Jonathan Hoss

Jonathan Hoss

PhD Candidate @ TH Rosenheim
Reinforcement Learning · Production Scheduling · Industrial AI

About me

I hold a Master's degree in Industrial Engineering from Rosenheim University of Applied Sciences, graduating with the highest distinction (grade 1.0). With international experience in Malaysia and Finland, I bring a global perspective to my work. Currently, I am a PhD candidate at Rosenheim Technical University, specializing in reinforcement learning for production scheduling and exploring the integration of digitalisation, AI, and cloud technologies to advance innovative industrial solutions.
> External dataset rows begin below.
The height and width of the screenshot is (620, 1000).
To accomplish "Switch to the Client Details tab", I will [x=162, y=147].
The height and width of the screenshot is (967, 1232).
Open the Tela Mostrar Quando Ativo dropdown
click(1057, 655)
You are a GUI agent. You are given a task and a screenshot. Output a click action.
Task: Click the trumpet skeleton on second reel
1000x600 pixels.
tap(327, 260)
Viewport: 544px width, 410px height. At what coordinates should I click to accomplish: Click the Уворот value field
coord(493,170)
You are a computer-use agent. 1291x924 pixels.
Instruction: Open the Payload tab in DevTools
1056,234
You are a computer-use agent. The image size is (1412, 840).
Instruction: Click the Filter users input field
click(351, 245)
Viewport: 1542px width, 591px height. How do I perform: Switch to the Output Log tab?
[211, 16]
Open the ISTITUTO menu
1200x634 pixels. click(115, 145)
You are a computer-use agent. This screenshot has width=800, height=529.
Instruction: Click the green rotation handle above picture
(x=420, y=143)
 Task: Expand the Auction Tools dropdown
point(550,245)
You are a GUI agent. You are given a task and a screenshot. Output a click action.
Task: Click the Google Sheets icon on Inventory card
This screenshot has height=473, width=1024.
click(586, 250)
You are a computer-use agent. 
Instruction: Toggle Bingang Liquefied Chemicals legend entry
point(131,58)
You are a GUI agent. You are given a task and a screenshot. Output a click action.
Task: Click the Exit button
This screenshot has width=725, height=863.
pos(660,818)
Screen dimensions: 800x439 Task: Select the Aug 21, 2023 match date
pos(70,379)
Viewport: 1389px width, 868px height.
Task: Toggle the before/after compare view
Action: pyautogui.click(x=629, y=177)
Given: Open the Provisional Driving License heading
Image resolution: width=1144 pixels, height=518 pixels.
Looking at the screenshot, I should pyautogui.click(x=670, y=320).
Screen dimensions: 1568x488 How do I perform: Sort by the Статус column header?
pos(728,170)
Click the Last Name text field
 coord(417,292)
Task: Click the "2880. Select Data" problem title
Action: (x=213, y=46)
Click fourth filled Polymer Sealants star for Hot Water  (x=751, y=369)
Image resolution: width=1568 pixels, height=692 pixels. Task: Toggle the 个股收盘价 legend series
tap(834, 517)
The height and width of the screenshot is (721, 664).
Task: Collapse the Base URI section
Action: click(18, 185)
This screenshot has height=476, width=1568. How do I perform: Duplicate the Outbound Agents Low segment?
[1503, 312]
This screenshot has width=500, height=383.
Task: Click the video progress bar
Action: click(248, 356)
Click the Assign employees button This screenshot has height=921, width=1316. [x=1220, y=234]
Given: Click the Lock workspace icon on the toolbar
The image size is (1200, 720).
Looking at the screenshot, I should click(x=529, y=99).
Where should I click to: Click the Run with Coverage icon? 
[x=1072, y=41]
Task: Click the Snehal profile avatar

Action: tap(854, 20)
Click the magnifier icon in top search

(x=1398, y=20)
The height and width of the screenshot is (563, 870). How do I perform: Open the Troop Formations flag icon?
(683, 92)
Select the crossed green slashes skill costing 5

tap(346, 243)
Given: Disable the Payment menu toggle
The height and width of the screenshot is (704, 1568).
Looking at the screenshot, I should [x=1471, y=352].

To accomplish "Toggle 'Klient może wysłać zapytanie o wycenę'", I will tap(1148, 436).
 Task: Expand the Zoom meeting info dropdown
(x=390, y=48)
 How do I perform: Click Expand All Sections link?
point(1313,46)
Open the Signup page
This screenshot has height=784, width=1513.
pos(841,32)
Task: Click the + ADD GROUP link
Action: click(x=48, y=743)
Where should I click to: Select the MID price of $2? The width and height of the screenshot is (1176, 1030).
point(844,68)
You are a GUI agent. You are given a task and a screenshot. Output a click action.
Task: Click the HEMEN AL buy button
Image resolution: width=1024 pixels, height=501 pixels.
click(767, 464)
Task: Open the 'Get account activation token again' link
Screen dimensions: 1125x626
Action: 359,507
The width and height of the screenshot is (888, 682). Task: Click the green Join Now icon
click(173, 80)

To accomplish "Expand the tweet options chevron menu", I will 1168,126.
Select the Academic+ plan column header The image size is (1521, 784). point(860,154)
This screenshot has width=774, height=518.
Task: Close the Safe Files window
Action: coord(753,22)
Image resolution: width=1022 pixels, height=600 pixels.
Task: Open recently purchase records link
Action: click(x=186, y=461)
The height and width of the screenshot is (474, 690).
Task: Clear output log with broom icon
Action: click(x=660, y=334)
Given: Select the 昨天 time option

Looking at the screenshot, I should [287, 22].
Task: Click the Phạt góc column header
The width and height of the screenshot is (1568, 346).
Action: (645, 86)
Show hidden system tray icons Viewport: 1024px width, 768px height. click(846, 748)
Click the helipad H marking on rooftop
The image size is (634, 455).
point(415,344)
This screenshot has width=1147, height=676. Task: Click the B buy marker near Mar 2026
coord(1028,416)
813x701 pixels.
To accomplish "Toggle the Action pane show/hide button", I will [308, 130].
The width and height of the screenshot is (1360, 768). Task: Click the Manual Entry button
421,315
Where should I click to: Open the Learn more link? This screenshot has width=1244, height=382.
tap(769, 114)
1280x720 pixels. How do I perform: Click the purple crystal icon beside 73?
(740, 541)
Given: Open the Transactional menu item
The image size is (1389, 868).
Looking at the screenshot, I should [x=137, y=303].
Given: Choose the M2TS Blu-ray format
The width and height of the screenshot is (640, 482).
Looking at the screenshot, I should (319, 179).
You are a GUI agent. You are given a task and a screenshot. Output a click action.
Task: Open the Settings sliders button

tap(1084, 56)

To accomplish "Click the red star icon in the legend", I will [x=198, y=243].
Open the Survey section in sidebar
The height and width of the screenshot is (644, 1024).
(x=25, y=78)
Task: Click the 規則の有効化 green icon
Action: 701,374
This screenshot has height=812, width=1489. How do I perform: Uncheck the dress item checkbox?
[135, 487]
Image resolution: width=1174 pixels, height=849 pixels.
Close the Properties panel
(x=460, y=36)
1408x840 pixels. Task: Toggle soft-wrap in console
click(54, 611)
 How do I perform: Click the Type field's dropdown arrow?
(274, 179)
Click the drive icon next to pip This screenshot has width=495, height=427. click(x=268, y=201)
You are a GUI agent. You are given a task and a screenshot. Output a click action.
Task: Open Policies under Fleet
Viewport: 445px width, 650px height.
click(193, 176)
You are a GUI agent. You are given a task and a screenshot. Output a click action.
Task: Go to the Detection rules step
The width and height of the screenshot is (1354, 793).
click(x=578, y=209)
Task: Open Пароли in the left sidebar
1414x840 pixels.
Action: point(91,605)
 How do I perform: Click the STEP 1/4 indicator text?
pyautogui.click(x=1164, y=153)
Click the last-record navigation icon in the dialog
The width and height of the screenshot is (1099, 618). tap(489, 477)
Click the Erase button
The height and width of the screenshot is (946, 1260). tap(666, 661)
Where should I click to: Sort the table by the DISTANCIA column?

Outside of academia and research, I enjoy exploring the outdoors—especially paragliding in the mountains, where I also conduct tandem flights in cooperation with Tandemfliegen Chiemgau, sharing the experience with others.

Publications & Work

A Production Scheduling Framework for Reinforcement Learning Under Real-World Constraints

J. Hoss, F. Schelling and N. Klarmann 2025 IEEE 21st International Conference on Automation Science and Engineering (CASE), Los Angeles, CA, USA, 2025, pp. 1736-1743 View publication

The classical Job Shop Scheduling Problem (JSSP) focuses on optimizing makespan under deterministic constraints. Real-world production environments introduce additional complexities that cause traditional scheduling approaches to be less effective. Reinforcement learning (RL) holds potential in addressing these challenges, as it allows agents to learn adaptive scheduling strategies. However, there is a lack of a comprehensive, general-purpose frameworks for effectively training and evaluating RL agents under real-world constraints. To address this gap, we propose a modular framework that extends classical JSSP formulations by incorporating key real-world constraints inherent to the shopfloor, including transport logistics, buffer management, machine breakdowns, setup times, and stochastic processing conditions, while also supporting multi-objective optimization. The framework is a customizable solution that offers flexibility in defining problem instances and configuring simulation parameters, enabling adaptation to diverse production scenarios. A standardized interface ensures compatibility with various RL approaches, providing a robust environment for training RL agents and facilitating the standardized comparison of different scheduling methods under dynamic and uncertain conditions. We release JobShopLab as an open-source tool for both research and industrial applications, accessible at: https://github.com/proto-lab-ro/jobshoplab

What Matters to Me

Since 2020, I've been volunteering as Web & IT Administrator for Conambiki e.V., a charity dedicated to supporting education in Namibia. Together with an amazing team, we've raised over €400,000 to empower young learners and foster community development. It's meaningful work that connects technology with real-world impact, and I'm proud to contribute to making education more accessible.